As teen homicide numbers climb, Denver’s mayor says he’s assembling a team to intervene

The administration will apparently focus on guns and social media with a sense of urgency, but the details are still vague.

A display case of pistols at Hammer Down Firearms in Wheat Ridge. (Kevin J. Beaty/Denverite)

A display case of pistols at Hammer Down Firearms in Wheat Ridge. (Kevin J. Beaty/Denverite)

staff photos

It’s unclear exactly what product will emerge from a gathering of city leaders convened by Mayor Michael Hancock to address teen violence, but the task force will aim to make a “measurable and immediate impact,” a spokesperson for the mayor’s office said Wednesday.

Following the seventh homicide of someone 19 or younger in Denver this year, Hancock says be assembled a team of city leaders, including Police Chief Paul Pazen, District Attorney Beth McCann and Executive Director of Safety Troy Riggs, to strategize of a plan to defend kids from violence.

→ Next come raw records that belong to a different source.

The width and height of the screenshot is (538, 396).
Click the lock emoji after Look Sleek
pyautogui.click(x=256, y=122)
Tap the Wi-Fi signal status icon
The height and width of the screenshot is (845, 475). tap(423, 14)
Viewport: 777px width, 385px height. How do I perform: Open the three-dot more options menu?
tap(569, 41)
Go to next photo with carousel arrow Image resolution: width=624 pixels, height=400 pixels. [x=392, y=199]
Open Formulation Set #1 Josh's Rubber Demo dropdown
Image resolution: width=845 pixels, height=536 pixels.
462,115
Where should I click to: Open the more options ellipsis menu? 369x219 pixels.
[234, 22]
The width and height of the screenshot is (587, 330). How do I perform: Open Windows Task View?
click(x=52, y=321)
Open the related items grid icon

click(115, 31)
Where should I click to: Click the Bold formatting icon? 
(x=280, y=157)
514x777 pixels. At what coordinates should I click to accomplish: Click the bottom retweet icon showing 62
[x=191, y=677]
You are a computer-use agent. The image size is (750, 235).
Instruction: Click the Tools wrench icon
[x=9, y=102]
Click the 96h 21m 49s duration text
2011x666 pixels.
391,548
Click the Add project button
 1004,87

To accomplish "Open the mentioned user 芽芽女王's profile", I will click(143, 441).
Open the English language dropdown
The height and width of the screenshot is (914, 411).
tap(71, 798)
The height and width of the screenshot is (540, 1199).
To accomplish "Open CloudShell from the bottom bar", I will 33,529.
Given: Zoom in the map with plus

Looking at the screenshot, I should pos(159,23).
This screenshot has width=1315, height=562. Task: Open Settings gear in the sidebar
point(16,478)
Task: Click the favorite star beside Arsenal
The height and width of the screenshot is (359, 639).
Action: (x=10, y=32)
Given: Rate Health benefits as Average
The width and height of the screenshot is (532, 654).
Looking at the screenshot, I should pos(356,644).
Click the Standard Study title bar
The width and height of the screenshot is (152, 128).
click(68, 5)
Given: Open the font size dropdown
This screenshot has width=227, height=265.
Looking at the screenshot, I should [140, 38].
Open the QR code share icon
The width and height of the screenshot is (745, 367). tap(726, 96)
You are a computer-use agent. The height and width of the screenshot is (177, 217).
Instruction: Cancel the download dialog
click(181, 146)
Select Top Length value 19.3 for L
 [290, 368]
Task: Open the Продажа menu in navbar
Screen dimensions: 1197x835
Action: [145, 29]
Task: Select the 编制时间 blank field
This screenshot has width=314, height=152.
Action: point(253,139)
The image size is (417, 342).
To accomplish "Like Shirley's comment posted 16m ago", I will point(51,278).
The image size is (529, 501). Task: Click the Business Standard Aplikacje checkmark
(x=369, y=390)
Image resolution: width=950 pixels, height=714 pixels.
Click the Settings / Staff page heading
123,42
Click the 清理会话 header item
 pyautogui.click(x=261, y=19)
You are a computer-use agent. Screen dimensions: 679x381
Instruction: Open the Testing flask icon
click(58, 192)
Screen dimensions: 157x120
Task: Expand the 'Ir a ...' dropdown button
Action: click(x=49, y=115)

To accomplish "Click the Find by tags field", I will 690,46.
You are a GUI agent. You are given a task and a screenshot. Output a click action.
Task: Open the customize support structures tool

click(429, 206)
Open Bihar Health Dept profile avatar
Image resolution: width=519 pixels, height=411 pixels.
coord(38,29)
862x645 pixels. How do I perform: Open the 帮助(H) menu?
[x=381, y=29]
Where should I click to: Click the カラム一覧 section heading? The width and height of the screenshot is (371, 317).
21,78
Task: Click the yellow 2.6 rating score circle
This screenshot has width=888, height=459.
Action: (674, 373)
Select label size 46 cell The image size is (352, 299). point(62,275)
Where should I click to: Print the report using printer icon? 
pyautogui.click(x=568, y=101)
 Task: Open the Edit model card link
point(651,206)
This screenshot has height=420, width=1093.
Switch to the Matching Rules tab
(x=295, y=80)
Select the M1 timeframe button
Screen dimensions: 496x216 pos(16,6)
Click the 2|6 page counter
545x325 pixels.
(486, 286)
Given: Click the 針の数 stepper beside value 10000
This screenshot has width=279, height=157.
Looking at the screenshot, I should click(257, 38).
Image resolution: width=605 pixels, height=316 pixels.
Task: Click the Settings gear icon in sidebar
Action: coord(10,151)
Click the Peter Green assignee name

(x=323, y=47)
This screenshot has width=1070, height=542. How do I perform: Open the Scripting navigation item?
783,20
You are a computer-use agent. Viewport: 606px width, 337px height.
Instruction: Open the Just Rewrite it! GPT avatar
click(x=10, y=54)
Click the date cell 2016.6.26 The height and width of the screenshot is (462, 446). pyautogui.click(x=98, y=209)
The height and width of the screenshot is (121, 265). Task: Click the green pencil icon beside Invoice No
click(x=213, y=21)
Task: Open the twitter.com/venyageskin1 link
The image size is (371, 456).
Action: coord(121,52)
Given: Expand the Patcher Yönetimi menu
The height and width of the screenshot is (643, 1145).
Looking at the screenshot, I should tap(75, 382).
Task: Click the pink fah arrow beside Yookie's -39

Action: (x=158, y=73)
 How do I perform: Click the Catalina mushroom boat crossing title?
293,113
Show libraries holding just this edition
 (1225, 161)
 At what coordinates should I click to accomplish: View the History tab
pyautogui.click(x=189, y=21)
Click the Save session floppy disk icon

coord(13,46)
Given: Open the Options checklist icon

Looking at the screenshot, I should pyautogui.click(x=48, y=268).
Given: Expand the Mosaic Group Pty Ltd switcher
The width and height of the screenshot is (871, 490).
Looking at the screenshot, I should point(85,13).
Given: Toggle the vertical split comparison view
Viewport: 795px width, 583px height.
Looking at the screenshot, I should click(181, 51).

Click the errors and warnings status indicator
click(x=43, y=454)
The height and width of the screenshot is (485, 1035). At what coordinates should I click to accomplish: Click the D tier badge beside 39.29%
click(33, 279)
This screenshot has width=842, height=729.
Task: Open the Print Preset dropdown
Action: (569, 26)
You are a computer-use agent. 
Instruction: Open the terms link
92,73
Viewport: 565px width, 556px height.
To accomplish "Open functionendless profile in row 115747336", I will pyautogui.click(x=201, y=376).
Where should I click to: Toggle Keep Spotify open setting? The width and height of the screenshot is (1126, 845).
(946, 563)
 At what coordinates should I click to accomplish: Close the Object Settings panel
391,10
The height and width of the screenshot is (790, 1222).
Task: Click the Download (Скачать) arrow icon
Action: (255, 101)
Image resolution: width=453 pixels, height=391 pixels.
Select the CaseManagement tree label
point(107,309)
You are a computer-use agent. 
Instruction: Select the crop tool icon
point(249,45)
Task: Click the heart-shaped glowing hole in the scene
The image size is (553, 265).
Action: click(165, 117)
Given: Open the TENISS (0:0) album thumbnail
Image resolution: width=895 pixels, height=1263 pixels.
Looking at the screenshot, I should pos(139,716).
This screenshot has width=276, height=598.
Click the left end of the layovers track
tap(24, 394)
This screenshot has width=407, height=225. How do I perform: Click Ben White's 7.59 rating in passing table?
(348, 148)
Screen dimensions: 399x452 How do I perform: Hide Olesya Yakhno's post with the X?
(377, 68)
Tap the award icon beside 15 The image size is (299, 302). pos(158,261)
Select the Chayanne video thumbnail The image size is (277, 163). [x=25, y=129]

“The key for the mayor is coordination, and everyone is working jointly so there can be an immediate impact to stop what’s going on,” Hancock’s communications director Theresa Marchetta told Denverite.

It’s not that the administration has not been focused on preventing violence, Marchetta said, it’s that coordination between agencies needs to be tighter. She described the goal of the task force as “quick and effective” as opposed to “long-game change of policy.”

Hancock’s announcement comes during a deadly time for children. Eight young people were killed last year in shootings, according to police data. And more people aged 19 and younger have been killed with bullets since 2018 than in the previous three years combined. People of color are disproportionately affected by gun violence, a recent Denver Public Health report found.

Marchetta said police partly blame the violence on the escalation of gang disputes and other disagreements on social media, out of public view. But access to guns seem to be the most serious threat.

“Recent shootings, including the one in my own neighborhood this past weekend, underscore the urgency in preventing youth gun violence,” Hancock said in a prepared statement. “In Denver, we have taken more than 1,000 guns off our streets this year, but easy access to firearms continues to be fatal for youth in our communities. As we call for action at all levels of government and throughout our community, we strongly encourage families to act by being aware of what their children are putting on social media, talking about gun safety, and safely securing and storing all firearms.”

Marchetta said the task force could come out with solid actions as early as next week.

In the meantime, Hancock said he will attend the “Stop Youth Violence” rally with free music and food Saturday at Green Valley Ranch Rec Center held by Gang Rescue and Support Project, Struggle of Love, Families Against Violent Acts, and Kids Above Everything. It goes from 3 to 6 p.m.

This article was updated to correct the name of the Gang Rescue and Support Project.